OBJECTIVE - We investigated whether Latina mothers who were and were not human papillomavirus (HPV) positive differed in their knowledge and acceptance of the HPV vaccine for their children.
METHODS - We conducted a cross-sectional survey among women aged 18-64 years between April 2007 and April 2008. Data collectors conducted in-person interviews in community clinics with 215 HPV-negative women and 190 HPV-positive women (with respective response rates of 64% and 84%). Most (83%) HPV-positive women were recruited at dysplasia clinics. Although no HPV-negative women were recruited at dysplasia clinics, they were recruited at other low-income public and private clinics.
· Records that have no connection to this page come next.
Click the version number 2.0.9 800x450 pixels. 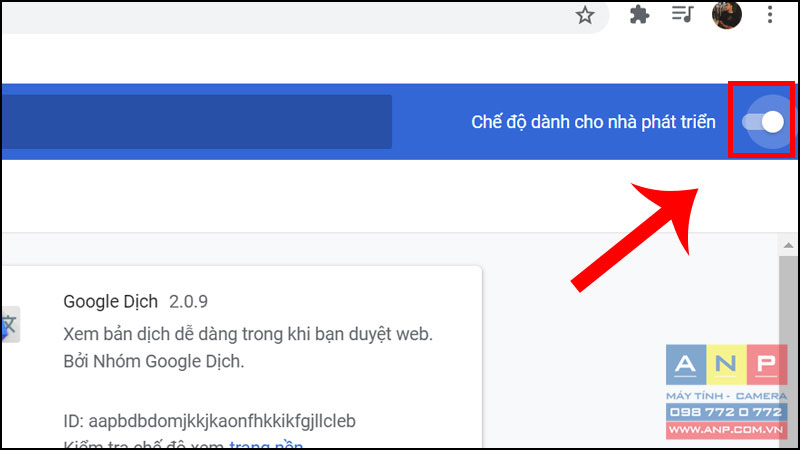click(188, 302)
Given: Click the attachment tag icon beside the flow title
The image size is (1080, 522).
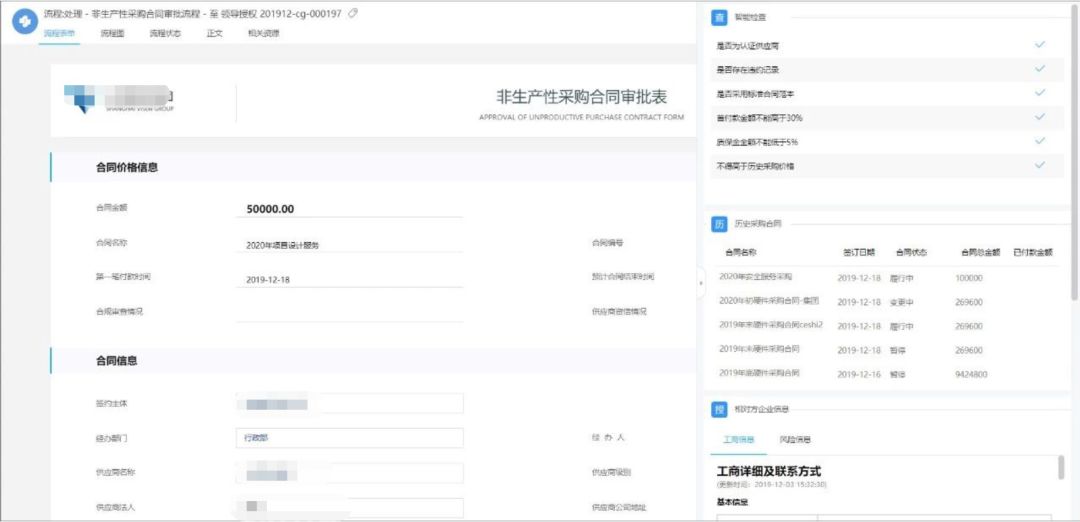Looking at the screenshot, I should 352,13.
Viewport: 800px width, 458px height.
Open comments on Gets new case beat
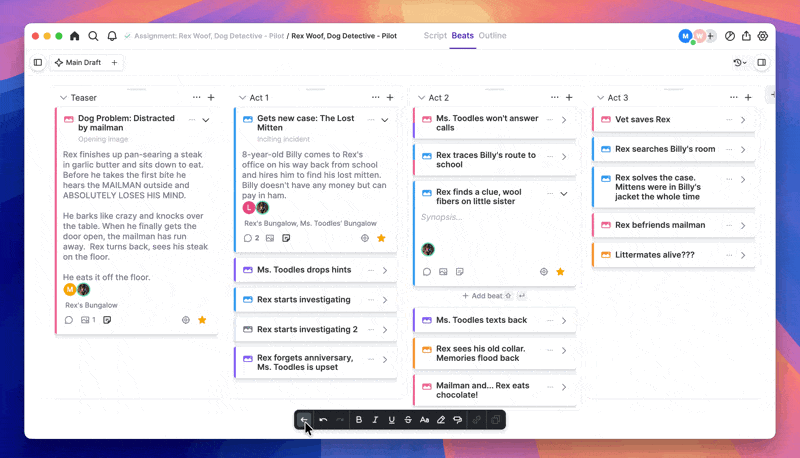(x=249, y=238)
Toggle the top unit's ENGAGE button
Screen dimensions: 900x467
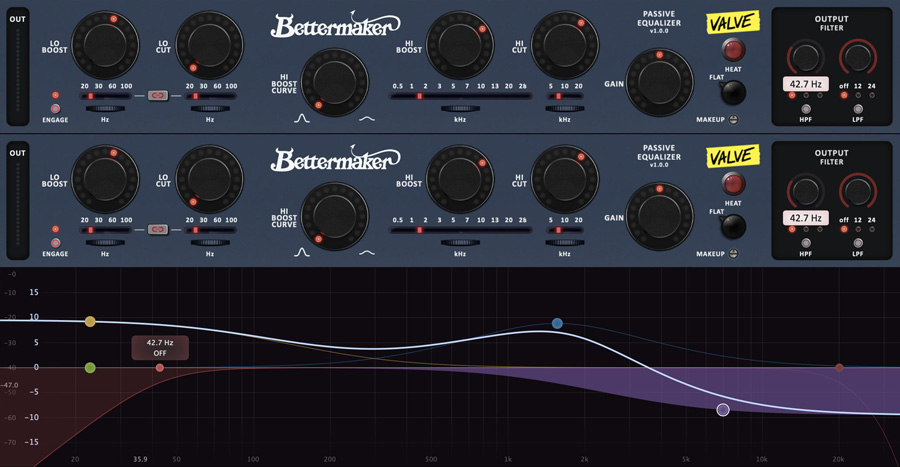pyautogui.click(x=55, y=108)
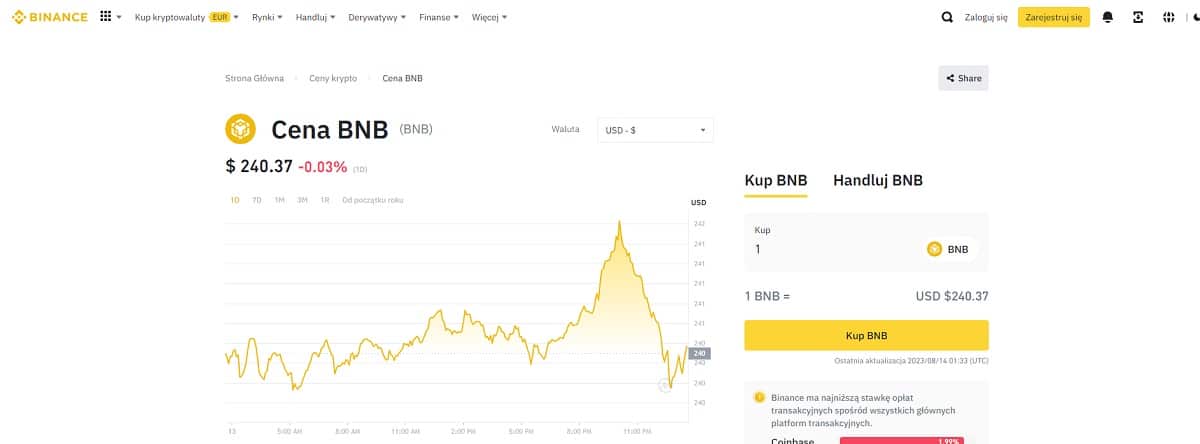Click the Share button
The height and width of the screenshot is (444, 1200).
pos(963,78)
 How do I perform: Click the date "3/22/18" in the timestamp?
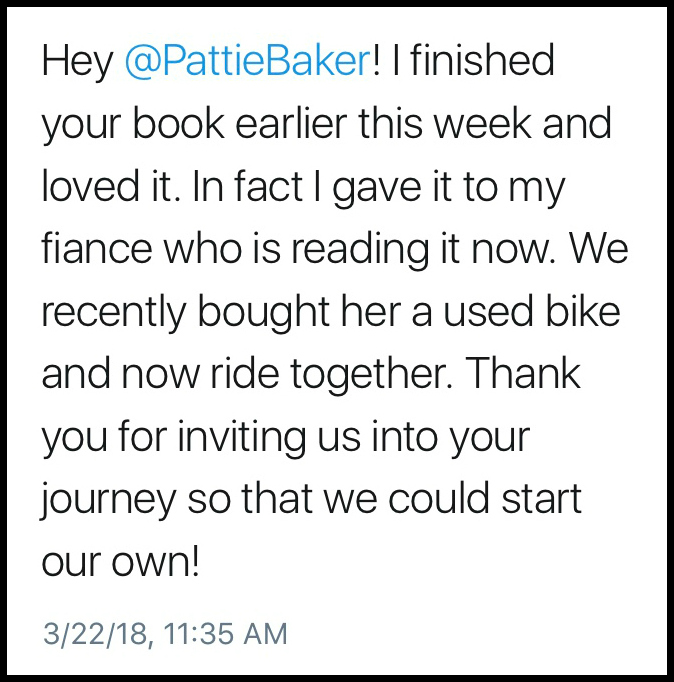94,633
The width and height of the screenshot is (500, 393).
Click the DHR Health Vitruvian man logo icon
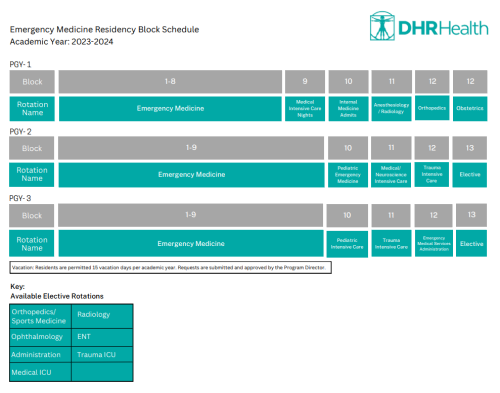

RESULTS - After adjustment for age, marital status, and health insurance, women who were HPV positive were more likely than HPV-negative women to have heard about the HPV vaccine, to indicate they would have their daughters and sons vaccinated against cervical cancer even if they had to pay themselves, and to be in favor of the proposed Texas law requiring girls to receive the HPV vaccine before entry into sixth grade but less likely to be in favor of girls receiving the vaccine at age > or =13.
CONCLUSIONS - Our findings indicate that >90% of Latinas living on the Texas-Mexico border find the HPV vaccine acceptable for their own daughters and sons.